When my dear friend Brian and his dog Waylon came and spent a few days with me, I asked him what he would tell people after spending such an intimate time period together and I think he summed up quite nicely:
“the tapestry of her processing is quite rich.” :0)
I’m sitting shotgun in the car with my sister, Ali, as we head to UCSF in San Francisco so I get PET/CT scan. Three weeks ago, Ali, a doctor in Hawaii said to me, “Amanda, I don’t know much about this kind of cancer but I do know where you need to go to get the kind of care you need and that is UCSF. So right now, imagine we are in a car and I’m driving you as fast as I can so I can drop you off at UCSF so they can take care of you”. The driving she refers to is all of the referrals and approvals, etc, to get me bumped to the top of the list as an urgent case.
It’s been 56 days since I discovered the lump in my left breast and called the doctor.

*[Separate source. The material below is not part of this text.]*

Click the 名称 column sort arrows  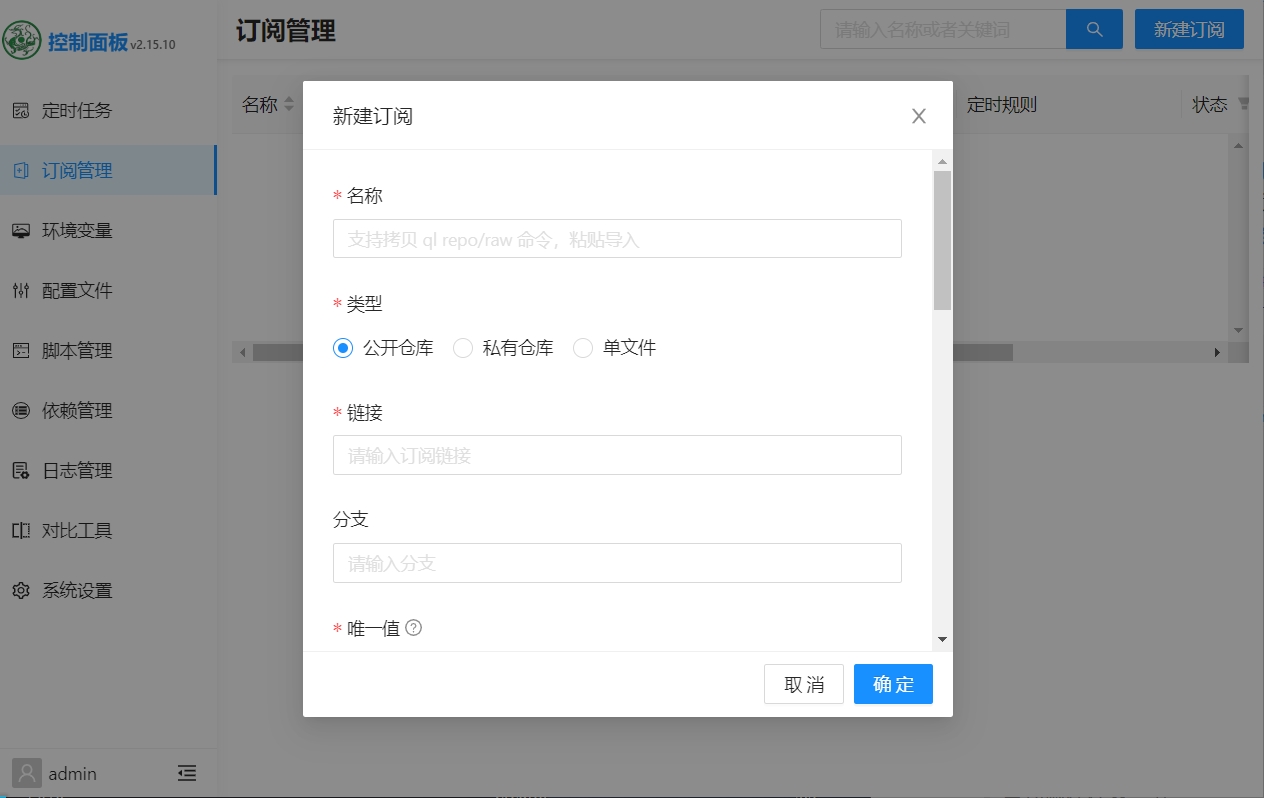289,104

It had been less than one year since my last mammogram. I’ll write more about my anger/rage about the broken medical system and agony of trying to check the boxes off in order to get treatment and I still am not. I know I am in fact in a privileged position being white, I have a family of medical professionals and more importantly I have my sister, Ali, acting as my case manager helping tackle and removing the obstacles in the way of me getting care.
Ali played rugby in college so I imagine the night we received the news together it was like I handed her a ball and she has spent the last three weeks running it down the field, spinning, tackling, whatever it is rugby players do and just running this ball down the field.
It’s Tuesday, May 24th, 2022 and last night we got the call, a product of what I view as Ali’s heroic efforts over the past 3 weeks since diagnosis.
She flew in from Hawaii on Saturday evening and is literally driving me to UCSF so I can begin to get the care I need. I am forever grateful to her.
I imagine everything will launch into hyper-speed now.
I need 4 things to begin treatment:
DONE: install port to receive the chemo
TODAY: PET/CT scan - this will tell us if the cancer has spread and they will stage the cancer
TOMORROW: Echocardiogram - they need to make sure my heart is in shape to handle the medicine. Thank goodness I had that heart valve replacement 2 years ago.
UCSF Oncologist make treatment plan/place the order: it will likely be 4-6 months of chemo 2x/week and then surgery
So, please send good thoughts/prayers/vibes/however you send your love today and tomorrow that I can find peace & comfort getting through tests and appointments/results (this is very traumatic for me!), that the tests read what they need to read to help with treatment, and that Ali & I are safe in our travels as we will be buzzing around SF, Manteca and Modesto in the next 36 hours for about 4-5 different appointments.
🙏🏽✨💗
I love you all and appreciate your love and support!